━━━━━ Quoted text ━━━━━

I think about this, twenty years later — what was it that made the show a hit? What happened in the culture for it to capitalize on? And now, because I’m looking at it from a distance, I think it was a very uneasy time, not only in America, but the world. This was the first real sense we had of globalism. This was when NAFTA was signed. That was the year Lorena Bobbitt happened, and at that moment, we all believed you really could trust no one. While I wouldn’t call The X Files a punk-rock show, I would say it had some of that spirit.
Liz Phair, musician, Exile in Guyville
There was an ingrained sense that a scene was happening that was different than large arena rock, and I wanted to be a part of it, this distinct underground community of musicians. There was the feeling that music was being made by people not qualified to be stars, a feeling of empowerment. There was a huge wave of that for women as well. I don’t know if my record [Exile in Guyville] was a part of that big wave, but it was a visible one. Public Enemy just popped in my head: [raps] “Elvis was a hero to most/ But he never meant shit to me you see/ Straight-up racist that sucker was/ Simple and plain/ Mother fuck him and John Wayne/ Cause I’m black and I’m proud.” Why would I, as a white girl, be listening to that? And yet it had the same impact on anyone who was speaking out for themselves in a way that was not articulated before. That was the Zeitgeist, and it was a cool time.
At the time, I felt like somebody on the front lines, making her mark, but I was also filled with self-importance. It’s a double-edged sword. I was completely wrapped up in myself. It’s interesting how keenly I wanted to be a part of it, and I was not going to rest until I became a part of the cultural movement. It felt like everybody had a shot at being somebody, and that sense came from punk, the do-it-yourself feeling. When I listen to Exile in Guyville now, I wish I could conjure the sense of outrage. Where’s the outrage? It’s a personal record that reached so many people, but it’s small, almost like a three-piece — me and a guitar and a chorus pedal — with very private lyrics. I must been self-possessed to say exactly what I did, and self-aware, but I don’t hear the anger anymore. Like on “Fuck and Run,” I don’t think about what he did at all, but my position of wanting intimacy and accepting less. “6’1”” still feels accusatory. But overall, it’s a very sad record when I listen to it now. Maybe it depends on the age when you first heard it.

━━━━━ Source excerpt ━━━━━

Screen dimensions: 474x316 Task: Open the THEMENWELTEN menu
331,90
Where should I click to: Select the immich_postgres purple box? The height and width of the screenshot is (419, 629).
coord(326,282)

━━━━━

(Task description):
Carry on with the oral history about the early 1990s, starting after its final sentence.

(Task output):
Steve Albini, recording engineer on P.J. Harvey’s Rid of Me and Nirvana’s In Utero
The music business has changed so much [since 1993]. Now bands by default are more responsible for their own careers, and I’m quite happy about that arrangement. The collapse of the industrial music business is a good thing. It’s more democratic. You can get a worldwide audience through the Internet. There is less of a gatekeeper mentality. The definition of selling out didn’t change in 1993, not for the people who make music for its own sake and are aware of the industry. What changed was that selling out was suddenly available for people for whom it had never been an option before — for the bands who it never would have occurred to try to be a hit band. Suddenly record-label scouts and even people within their own peer groups were telling them they could be a rock star in the conventional sense.
When Nirvana made In Utero, they had management, a dedicated A&R team, and a record label that was yammering on about how the record wasn’t fit for radio. But they had fuck-off money, which is good, so they essentially made the album independent of the label and presented it as finished, and the label was terrified of that. It changed the standard protocol, and if other bands did that, they would lose control over them, so it was a terrifying notion to the label. They did everything they could to scuttle that record, short of not releasing it. They were trying to convince people not to like it, trying to convince the band to make it over. One journalist called me up to say, “I just got off the phone with Gary Gersh, and he said you ruined the Nirvana album.” They didn’t give a shit about the band. They just wanted to consolidate their power. No one gets to do anything without their say-so, so they had no respect for the way Nirvana was conducting business. It’s kind of awesome now, because then, a record label’s threat against a band would have been to keep them tied up in a legal limbo, and now, as contracts from that era expire, that’s more and more meaningless.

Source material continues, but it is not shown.